### DESCRIPTION OF THE TASK
Print out the data below with every line intact.
+-------+
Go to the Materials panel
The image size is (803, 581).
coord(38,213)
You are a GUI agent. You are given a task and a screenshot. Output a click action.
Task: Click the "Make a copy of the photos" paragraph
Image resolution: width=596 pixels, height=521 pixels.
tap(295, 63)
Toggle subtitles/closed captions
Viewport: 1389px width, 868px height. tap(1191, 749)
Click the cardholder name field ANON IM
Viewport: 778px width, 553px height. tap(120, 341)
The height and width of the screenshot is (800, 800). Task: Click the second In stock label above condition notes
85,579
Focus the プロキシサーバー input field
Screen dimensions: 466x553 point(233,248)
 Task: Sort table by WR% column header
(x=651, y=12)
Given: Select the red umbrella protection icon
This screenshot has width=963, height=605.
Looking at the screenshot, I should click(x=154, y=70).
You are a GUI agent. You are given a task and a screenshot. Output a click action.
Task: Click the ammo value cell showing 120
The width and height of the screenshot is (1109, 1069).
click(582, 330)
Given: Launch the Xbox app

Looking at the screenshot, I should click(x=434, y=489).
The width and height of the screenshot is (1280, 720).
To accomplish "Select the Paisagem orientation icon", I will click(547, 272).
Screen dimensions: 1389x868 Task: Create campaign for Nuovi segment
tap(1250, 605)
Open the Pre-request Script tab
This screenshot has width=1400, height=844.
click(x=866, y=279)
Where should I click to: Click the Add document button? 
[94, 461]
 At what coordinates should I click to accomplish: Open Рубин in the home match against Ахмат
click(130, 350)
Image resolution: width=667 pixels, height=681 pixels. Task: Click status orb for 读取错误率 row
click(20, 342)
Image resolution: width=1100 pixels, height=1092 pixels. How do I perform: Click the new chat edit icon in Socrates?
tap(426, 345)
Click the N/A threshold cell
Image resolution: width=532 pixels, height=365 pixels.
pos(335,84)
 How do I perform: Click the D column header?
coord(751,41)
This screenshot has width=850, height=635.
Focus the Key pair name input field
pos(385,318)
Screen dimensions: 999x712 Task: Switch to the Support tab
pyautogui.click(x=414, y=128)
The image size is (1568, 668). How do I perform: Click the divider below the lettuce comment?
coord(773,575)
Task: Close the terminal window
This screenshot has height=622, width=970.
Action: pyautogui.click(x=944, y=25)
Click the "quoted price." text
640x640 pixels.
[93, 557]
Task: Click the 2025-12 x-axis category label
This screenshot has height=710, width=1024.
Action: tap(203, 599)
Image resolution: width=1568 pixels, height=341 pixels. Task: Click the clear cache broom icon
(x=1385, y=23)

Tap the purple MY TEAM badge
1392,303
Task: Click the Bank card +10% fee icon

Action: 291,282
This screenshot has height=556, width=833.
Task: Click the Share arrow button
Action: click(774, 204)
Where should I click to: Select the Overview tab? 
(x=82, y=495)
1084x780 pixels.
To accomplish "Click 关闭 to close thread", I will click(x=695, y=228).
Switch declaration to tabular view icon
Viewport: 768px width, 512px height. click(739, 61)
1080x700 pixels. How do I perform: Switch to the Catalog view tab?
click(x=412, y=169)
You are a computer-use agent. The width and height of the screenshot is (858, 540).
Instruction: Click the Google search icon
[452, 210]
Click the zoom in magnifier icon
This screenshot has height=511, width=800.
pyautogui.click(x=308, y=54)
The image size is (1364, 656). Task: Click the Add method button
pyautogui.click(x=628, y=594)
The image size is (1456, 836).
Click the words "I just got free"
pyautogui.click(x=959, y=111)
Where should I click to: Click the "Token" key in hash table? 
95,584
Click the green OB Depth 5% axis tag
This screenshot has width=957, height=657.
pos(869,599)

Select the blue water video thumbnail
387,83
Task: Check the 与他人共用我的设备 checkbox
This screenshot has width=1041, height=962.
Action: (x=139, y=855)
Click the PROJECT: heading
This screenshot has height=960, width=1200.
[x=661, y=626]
+-------+
### EXPECTED OUTPUT
Go to the Materials panel
The image size is (803, 581).
coord(38,213)
You are a GUI agent. You are given a task and a screenshot. Output a click action.
Task: Click the "Make a copy of the photos" paragraph
Image resolution: width=596 pixels, height=521 pixels.
tap(295, 63)
Toggle subtitles/closed captions
Viewport: 1389px width, 868px height. tap(1191, 749)
Click the cardholder name field ANON IM
Viewport: 778px width, 553px height. tap(120, 341)
The height and width of the screenshot is (800, 800). Task: Click the second In stock label above condition notes
85,579
Focus the プロキシサーバー input field
Screen dimensions: 466x553 point(233,248)
 Task: Sort table by WR% column header
(x=651, y=12)
Given: Select the red umbrella protection icon
This screenshot has width=963, height=605.
Looking at the screenshot, I should click(x=154, y=70).
You are a GUI agent. You are given a task and a screenshot. Output a click action.
Task: Click the ammo value cell showing 120
The width and height of the screenshot is (1109, 1069).
click(582, 330)
Given: Launch the Xbox app

Looking at the screenshot, I should click(x=434, y=489).
The width and height of the screenshot is (1280, 720).
To accomplish "Select the Paisagem orientation icon", I will click(547, 272).
Screen dimensions: 1389x868 Task: Create campaign for Nuovi segment
tap(1250, 605)
Open the Pre-request Script tab
This screenshot has width=1400, height=844.
click(x=866, y=279)
Where should I click to: Click the Add document button? 
[94, 461]
 At what coordinates should I click to accomplish: Open Рубин in the home match against Ахмат
click(130, 350)
Image resolution: width=667 pixels, height=681 pixels. Task: Click status orb for 读取错误率 row
click(20, 342)
Image resolution: width=1100 pixels, height=1092 pixels. How do I perform: Click the new chat edit icon in Socrates?
tap(426, 345)
Click the N/A threshold cell
Image resolution: width=532 pixels, height=365 pixels.
pos(335,84)
 How do I perform: Click the D column header?
coord(751,41)
This screenshot has width=850, height=635.
Focus the Key pair name input field
pos(385,318)
Screen dimensions: 999x712 Task: Switch to the Support tab
pyautogui.click(x=414, y=128)
The image size is (1568, 668). How do I perform: Click the divider below the lettuce comment?
coord(773,575)
Task: Close the terminal window
This screenshot has height=622, width=970.
Action: pyautogui.click(x=944, y=25)
Click the "quoted price." text
640x640 pixels.
[93, 557]
Task: Click the 2025-12 x-axis category label
This screenshot has height=710, width=1024.
Action: tap(203, 599)
Image resolution: width=1568 pixels, height=341 pixels. Task: Click the clear cache broom icon
(x=1385, y=23)

Tap the purple MY TEAM badge
1392,303
Task: Click the Bank card +10% fee icon

Action: 291,282
This screenshot has height=556, width=833.
Task: Click the Share arrow button
Action: click(774, 204)
Where should I click to: Select the Overview tab? 
(x=82, y=495)
1084x780 pixels.
To accomplish "Click 关闭 to close thread", I will click(x=695, y=228).
Switch declaration to tabular view icon
Viewport: 768px width, 512px height. click(739, 61)
1080x700 pixels. How do I perform: Switch to the Catalog view tab?
click(x=412, y=169)
You are a computer-use agent. The width and height of the screenshot is (858, 540).
Instruction: Click the Google search icon
[452, 210]
Click the zoom in magnifier icon
This screenshot has height=511, width=800.
pyautogui.click(x=308, y=54)
The image size is (1364, 656). Task: Click the Add method button
pyautogui.click(x=628, y=594)
The image size is (1456, 836).
Click the words "I just got free"
pyautogui.click(x=959, y=111)
Where should I click to: Click the "Token" key in hash table? 
95,584
Click the green OB Depth 5% axis tag
This screenshot has width=957, height=657.
pos(869,599)

Select the blue water video thumbnail
387,83
Task: Check the 与他人共用我的设备 checkbox
This screenshot has width=1041, height=962.
Action: (x=139, y=855)
Click the PROJECT: heading
This screenshot has height=960, width=1200.
[x=661, y=626]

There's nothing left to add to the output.